Kotek “will continue to partner with district attorneys, community corrections, and local law enforcement to address any recommendations she receives from them regarding revoking commutations,” Shepard wrote.

Wentworth says Kotek revoked 20 commutations on his list—about half the cases he’d recommended.

On June 3, the OJRC sued Kotek’s office for records of all commutation reversals. The next day, the governor’s office produced 800 pages of records.

Lawyer Venetia Mayhew represented a slew of clients who received clemency or a commutation from Brown in 2022—work that made her well known in state prisons. She says Ray and Terri Lee Brown reached out to her for counsel this year. Mayhew expressed concern that Kotek’s process seems to give little notice to people who may have violated the conditions of their commutation—and no opportunity for a hearing.

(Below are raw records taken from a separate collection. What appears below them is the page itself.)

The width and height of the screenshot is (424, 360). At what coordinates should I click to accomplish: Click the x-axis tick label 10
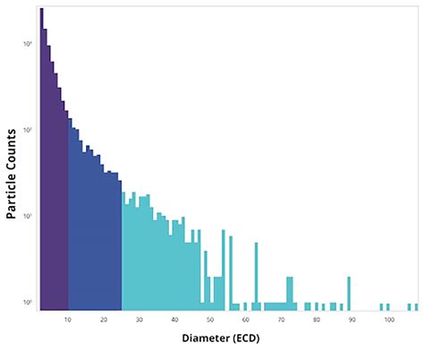pyautogui.click(x=68, y=319)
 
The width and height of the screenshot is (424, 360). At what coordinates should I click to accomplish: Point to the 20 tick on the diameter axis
pyautogui.click(x=104, y=319)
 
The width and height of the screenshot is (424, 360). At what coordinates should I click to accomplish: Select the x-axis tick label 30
pyautogui.click(x=140, y=319)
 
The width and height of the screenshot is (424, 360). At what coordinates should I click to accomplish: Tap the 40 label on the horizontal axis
pyautogui.click(x=175, y=319)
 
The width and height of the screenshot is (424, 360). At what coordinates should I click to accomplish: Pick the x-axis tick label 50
pyautogui.click(x=211, y=319)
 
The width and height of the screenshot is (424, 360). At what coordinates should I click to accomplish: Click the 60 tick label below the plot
pyautogui.click(x=246, y=319)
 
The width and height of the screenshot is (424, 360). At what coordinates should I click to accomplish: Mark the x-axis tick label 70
pyautogui.click(x=282, y=319)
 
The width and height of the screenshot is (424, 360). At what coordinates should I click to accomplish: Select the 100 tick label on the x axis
pyautogui.click(x=389, y=319)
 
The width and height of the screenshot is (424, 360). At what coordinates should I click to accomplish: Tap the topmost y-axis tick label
pyautogui.click(x=29, y=44)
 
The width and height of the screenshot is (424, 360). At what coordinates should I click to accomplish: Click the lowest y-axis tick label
pyautogui.click(x=29, y=302)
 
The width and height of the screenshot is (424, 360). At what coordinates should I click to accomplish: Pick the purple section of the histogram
pyautogui.click(x=54, y=224)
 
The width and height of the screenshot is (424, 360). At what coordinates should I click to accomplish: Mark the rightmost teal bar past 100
pyautogui.click(x=414, y=305)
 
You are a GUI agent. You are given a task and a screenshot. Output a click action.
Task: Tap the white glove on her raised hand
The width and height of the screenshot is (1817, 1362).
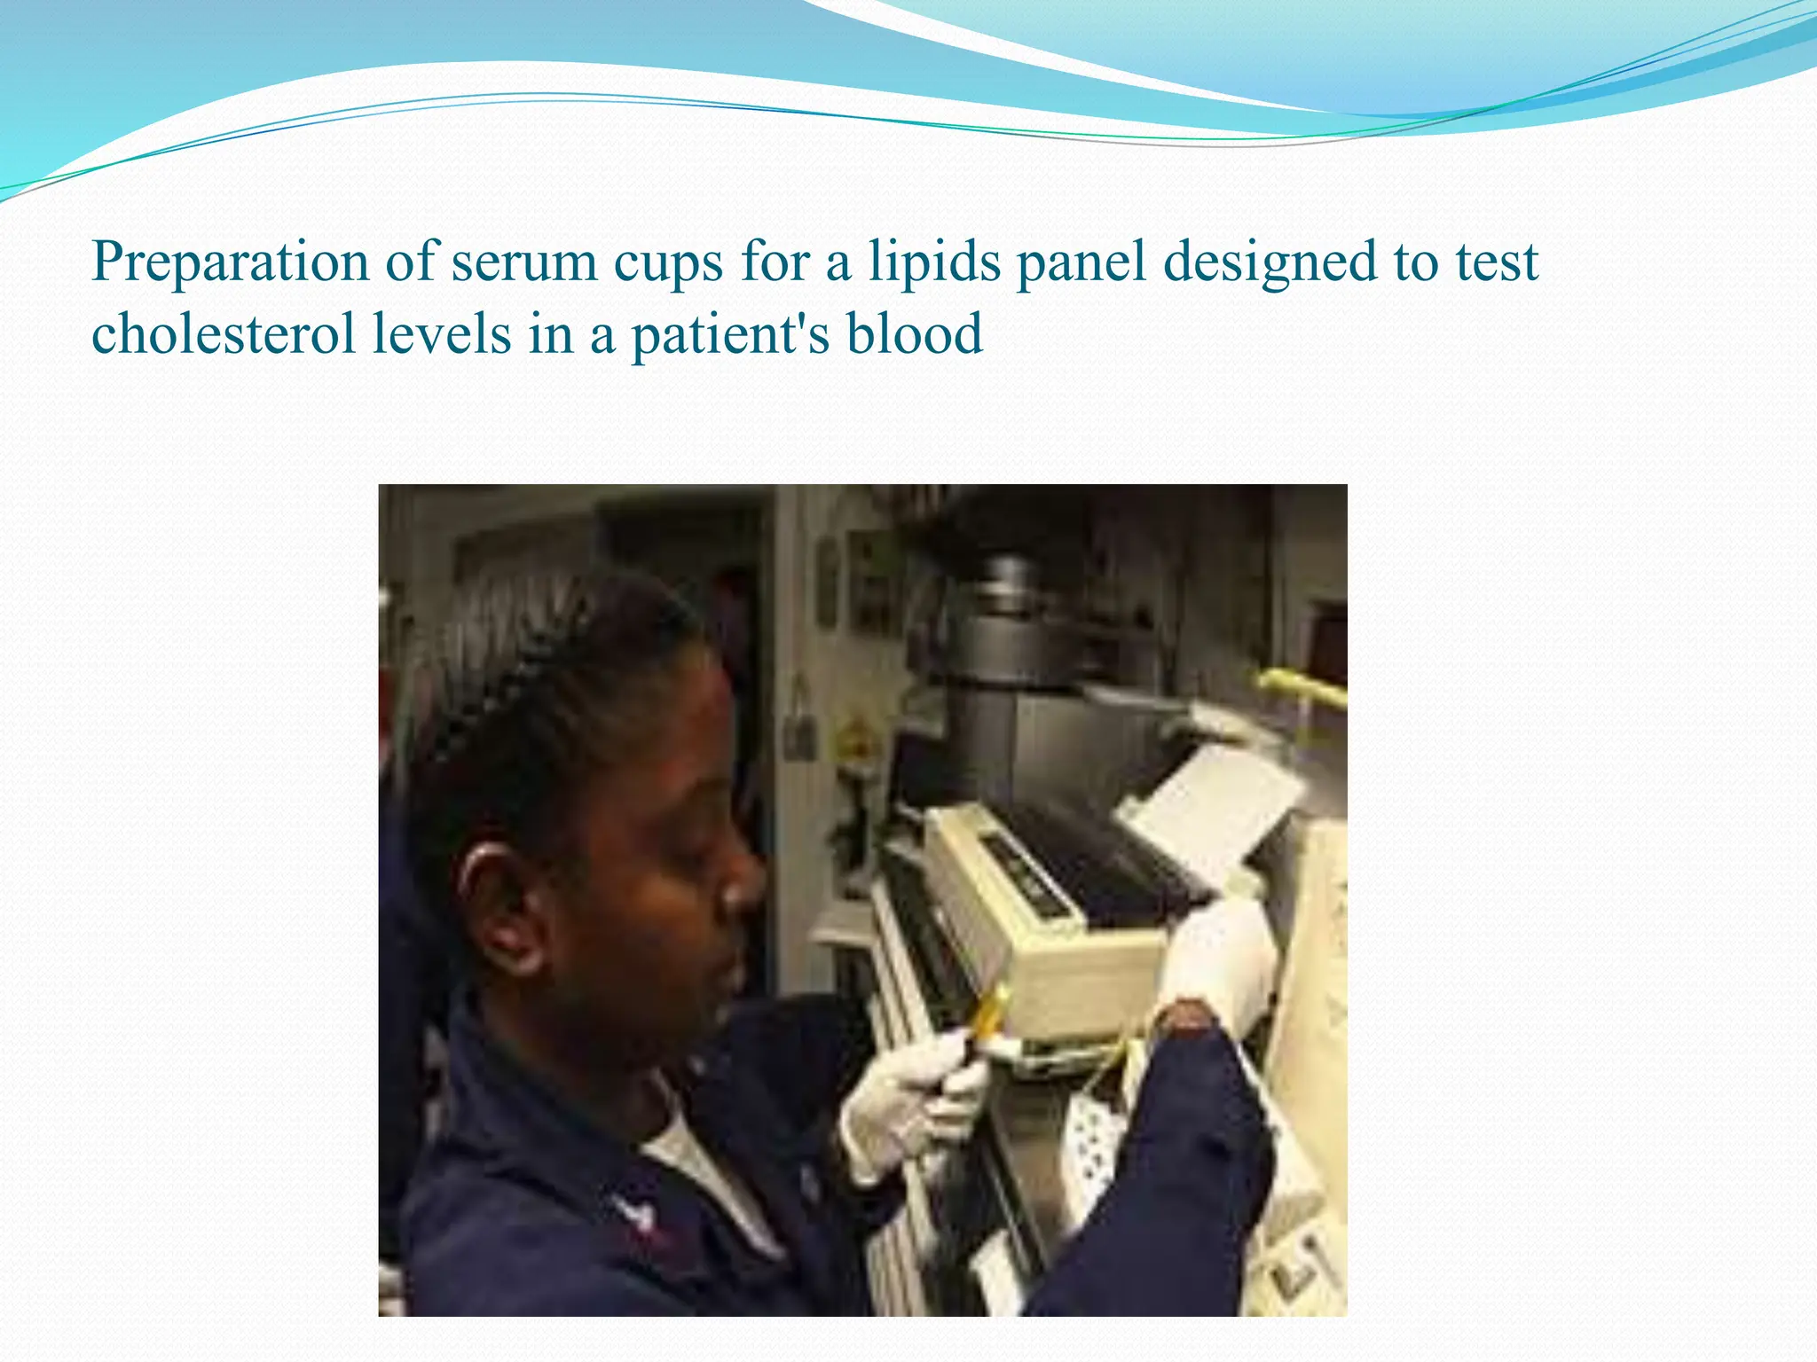click(x=1220, y=958)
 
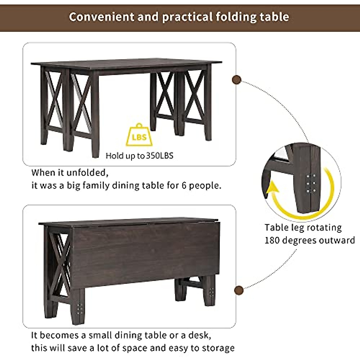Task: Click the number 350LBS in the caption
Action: click(160, 156)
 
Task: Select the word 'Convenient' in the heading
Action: click(101, 17)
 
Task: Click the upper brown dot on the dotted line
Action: click(236, 80)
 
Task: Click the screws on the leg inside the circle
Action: click(311, 183)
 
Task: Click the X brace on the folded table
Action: click(60, 265)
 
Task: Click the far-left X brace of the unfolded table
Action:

Defense lawyer Jody Davis says she is representing an Eastern Oregon man whose commutation was revoked days before he was scheduled to complete a drug treatment program. She questioned Kotek’s motivations, given that Oregon prisons have high rates of drug use and scant options for addiction treatment.

“Why are we doing this?” Davis asks.

Brown and Ray both spent their illegal time in custody at Coffee Creek Correctional Facility in Wilsonville, which has been plagued by chronic sex abuse and poor conditions. (Its only gynecologist was fired last month, WW reported.) Kotek has formed an advisory board that is meeting behind closed doors to propose reforms.